The cabinet yesterday approved the extension of the 7% value-added tax (VAT) rate for another year, saying a hike could derail the economic recovery.

According to Kobsak Phutrakul, assistant minister to the Prime Minister’s Office, the extension will cost the government an estimated 232.6 billion baht in lost revenue from tax collection until Sept 30 of next year.

The 7% tax rate, which has been extended several times, was set to expire on Sept 30 of this year.

The VAT was first introduced in 1992 at a rate of 10% but was slashed to 7% in late 1997 at the private sector’s request. The rate has been kept at 7% ever since.

Mr Kobsak said the Finance Ministry proposed that the 7% VAT be maintained for another year, as a hike could hit domestic consumption and private investment to the detriment of the country’s economic recovery.

The ministry reported that the Thai economy in 2017 is expected to continue growing, driven by improving exports, accelerated investment in infrastructure megaprojects, low oil prices, factory expansion, higher farm prices, rising household consumption and greater private investment.

The Finance Ministry’s think tank, the Fiscal Policy Office, predicts GDP growth of 3.6% this year, while the National Economic and Social Development Board (NESDB) in May forecast growth in a range of 3.3-3.8% this year, up from 3.2% growth in 2016 and 2.9% in 2015.

Porametee Vimolsiri, the NESDB’s secretary-general, said earlier that the Thai economy could manage up to 3.8% growth this year if exports continue to grow.

Mr Kobsak said the VAT extension will help ease pressure on consumers and stimulate household consumption, while allowing private businesses to more effectively execute their plans.

In a related development, the cabinet yesterday green-lighted a 1-billion-baht budget as seed money for the revolving fund to develop the palm and oil palm industry.
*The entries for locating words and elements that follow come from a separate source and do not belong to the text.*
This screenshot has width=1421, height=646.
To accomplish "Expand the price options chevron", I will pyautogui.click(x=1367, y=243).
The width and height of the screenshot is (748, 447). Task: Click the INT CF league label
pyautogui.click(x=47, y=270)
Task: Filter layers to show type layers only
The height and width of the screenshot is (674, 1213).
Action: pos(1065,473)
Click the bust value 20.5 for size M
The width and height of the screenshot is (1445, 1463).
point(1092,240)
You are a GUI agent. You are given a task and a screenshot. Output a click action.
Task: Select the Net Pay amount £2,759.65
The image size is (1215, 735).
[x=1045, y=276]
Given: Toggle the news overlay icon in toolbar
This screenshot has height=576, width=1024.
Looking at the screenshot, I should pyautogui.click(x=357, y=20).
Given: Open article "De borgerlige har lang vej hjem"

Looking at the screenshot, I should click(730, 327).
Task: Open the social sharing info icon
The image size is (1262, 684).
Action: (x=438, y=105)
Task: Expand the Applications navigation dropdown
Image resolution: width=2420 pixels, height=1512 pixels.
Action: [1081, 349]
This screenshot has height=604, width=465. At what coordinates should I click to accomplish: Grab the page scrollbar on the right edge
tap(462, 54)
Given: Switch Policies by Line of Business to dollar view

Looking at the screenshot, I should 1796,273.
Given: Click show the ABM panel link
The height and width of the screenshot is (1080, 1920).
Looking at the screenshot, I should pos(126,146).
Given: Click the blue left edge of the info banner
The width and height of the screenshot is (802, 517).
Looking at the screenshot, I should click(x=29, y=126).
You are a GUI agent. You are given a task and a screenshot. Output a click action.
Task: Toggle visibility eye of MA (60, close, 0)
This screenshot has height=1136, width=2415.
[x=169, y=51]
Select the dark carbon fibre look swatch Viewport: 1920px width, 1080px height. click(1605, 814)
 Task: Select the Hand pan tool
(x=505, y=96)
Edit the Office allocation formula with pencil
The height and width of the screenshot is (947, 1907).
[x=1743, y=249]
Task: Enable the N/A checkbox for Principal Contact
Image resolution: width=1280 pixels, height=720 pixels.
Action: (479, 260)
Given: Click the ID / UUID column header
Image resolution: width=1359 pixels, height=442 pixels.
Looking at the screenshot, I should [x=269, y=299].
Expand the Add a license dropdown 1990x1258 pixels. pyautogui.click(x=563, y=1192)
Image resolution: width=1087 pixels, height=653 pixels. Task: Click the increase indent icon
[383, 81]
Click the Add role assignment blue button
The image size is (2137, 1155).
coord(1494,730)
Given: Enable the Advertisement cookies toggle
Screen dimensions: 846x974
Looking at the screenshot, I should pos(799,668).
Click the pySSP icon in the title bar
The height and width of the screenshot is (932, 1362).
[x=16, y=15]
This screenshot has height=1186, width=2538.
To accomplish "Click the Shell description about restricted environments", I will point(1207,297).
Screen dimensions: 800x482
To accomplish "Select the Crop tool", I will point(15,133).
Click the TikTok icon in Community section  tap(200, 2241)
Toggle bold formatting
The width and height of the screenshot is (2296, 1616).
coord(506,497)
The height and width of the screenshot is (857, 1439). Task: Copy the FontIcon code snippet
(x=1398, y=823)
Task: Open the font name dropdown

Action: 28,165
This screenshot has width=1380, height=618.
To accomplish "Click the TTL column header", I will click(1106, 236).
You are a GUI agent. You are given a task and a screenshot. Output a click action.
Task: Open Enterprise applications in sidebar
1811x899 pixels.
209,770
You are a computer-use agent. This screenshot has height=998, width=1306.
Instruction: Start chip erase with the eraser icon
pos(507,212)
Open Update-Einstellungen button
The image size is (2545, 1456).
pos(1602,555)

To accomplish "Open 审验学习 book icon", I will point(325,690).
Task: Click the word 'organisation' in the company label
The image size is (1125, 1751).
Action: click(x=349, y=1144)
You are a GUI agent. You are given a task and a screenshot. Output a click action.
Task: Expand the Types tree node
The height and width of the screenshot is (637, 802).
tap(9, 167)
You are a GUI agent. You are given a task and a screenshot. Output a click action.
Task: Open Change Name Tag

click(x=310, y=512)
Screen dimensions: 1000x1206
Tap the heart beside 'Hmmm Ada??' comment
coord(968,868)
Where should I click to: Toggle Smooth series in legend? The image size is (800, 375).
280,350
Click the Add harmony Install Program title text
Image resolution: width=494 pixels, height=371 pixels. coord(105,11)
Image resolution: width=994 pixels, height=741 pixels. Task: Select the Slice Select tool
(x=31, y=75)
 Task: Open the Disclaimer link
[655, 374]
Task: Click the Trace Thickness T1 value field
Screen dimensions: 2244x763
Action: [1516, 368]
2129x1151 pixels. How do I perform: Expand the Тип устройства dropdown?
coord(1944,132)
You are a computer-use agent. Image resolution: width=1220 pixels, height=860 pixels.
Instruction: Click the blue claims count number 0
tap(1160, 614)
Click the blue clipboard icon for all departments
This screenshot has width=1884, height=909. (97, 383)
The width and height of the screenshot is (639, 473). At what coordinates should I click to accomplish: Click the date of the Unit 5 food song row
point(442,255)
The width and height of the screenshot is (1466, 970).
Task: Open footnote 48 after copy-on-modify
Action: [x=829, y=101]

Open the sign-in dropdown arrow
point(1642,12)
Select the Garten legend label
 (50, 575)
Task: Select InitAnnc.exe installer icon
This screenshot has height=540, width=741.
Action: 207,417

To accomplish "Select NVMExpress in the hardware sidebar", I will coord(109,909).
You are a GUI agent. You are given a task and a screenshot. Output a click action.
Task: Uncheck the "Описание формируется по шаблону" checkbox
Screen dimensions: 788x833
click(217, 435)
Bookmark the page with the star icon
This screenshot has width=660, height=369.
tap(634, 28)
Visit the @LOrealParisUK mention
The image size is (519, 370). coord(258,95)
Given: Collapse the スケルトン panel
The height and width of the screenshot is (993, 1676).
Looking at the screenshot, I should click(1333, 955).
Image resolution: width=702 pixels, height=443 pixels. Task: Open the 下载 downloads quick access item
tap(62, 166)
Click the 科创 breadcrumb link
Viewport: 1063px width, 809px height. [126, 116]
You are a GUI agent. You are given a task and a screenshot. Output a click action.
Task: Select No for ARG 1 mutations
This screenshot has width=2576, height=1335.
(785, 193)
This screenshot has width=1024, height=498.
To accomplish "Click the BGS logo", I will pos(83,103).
The government also pledged to set aside 10 million baht a year for the fund.

The fund will be used to strengthen the industry’s competitiveness in areas such as R&D, farm development and subsidies to entice farmers in inappropriate areas to grow other crops instead of oil palm.

“The fund will be prohibited from intervening in palm and oil palm prices,” Mr Kobsak said.

He said the cabinet also approved the establishment of a Board of Investment (BoI) office in Phitsanulok province to assist investors who invest in nine provinces in the lower North.

Up to now, Chiang Mai has been the sole BoI office serving the northern region.

Phitsanulok is becoming a significant province, being located at the intersection of the upper east-west and north-south economic corridors.